*YOUR ASSIGNMENT*
Copy the lines below that contain "will".

◇ ◇ ◇ ◇ ◇

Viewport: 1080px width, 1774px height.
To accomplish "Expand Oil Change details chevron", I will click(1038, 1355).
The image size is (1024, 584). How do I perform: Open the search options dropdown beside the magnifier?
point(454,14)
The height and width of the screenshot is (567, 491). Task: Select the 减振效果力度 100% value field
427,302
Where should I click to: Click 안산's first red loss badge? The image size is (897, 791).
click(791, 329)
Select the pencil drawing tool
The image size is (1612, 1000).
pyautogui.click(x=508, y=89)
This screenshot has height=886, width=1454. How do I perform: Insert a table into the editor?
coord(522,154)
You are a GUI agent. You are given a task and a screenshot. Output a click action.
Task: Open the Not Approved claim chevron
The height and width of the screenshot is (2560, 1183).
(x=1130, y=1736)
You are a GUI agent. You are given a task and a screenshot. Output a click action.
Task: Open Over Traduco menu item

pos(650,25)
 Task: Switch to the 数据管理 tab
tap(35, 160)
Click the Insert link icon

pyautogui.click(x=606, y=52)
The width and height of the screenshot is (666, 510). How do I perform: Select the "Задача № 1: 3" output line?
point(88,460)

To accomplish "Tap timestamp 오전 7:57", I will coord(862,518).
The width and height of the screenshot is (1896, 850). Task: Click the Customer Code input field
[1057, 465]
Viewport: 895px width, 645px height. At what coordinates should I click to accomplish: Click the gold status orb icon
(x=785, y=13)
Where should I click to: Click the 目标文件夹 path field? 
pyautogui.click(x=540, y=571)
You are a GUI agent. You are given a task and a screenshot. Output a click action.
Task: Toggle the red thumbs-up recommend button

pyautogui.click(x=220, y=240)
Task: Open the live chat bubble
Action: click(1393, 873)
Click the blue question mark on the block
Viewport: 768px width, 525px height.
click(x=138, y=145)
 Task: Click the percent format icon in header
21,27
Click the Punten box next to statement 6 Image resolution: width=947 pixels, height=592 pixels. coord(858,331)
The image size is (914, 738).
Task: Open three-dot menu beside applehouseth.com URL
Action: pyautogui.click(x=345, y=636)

◇ ◇ ◇ ◇ ◇

*SOLUTION TO THIS PROBLEM*
To accomplish "Expand Oil Change details chevron", I will click(1038, 1355).
To accomplish "Tap timestamp 오전 7:57", I will coord(862,518).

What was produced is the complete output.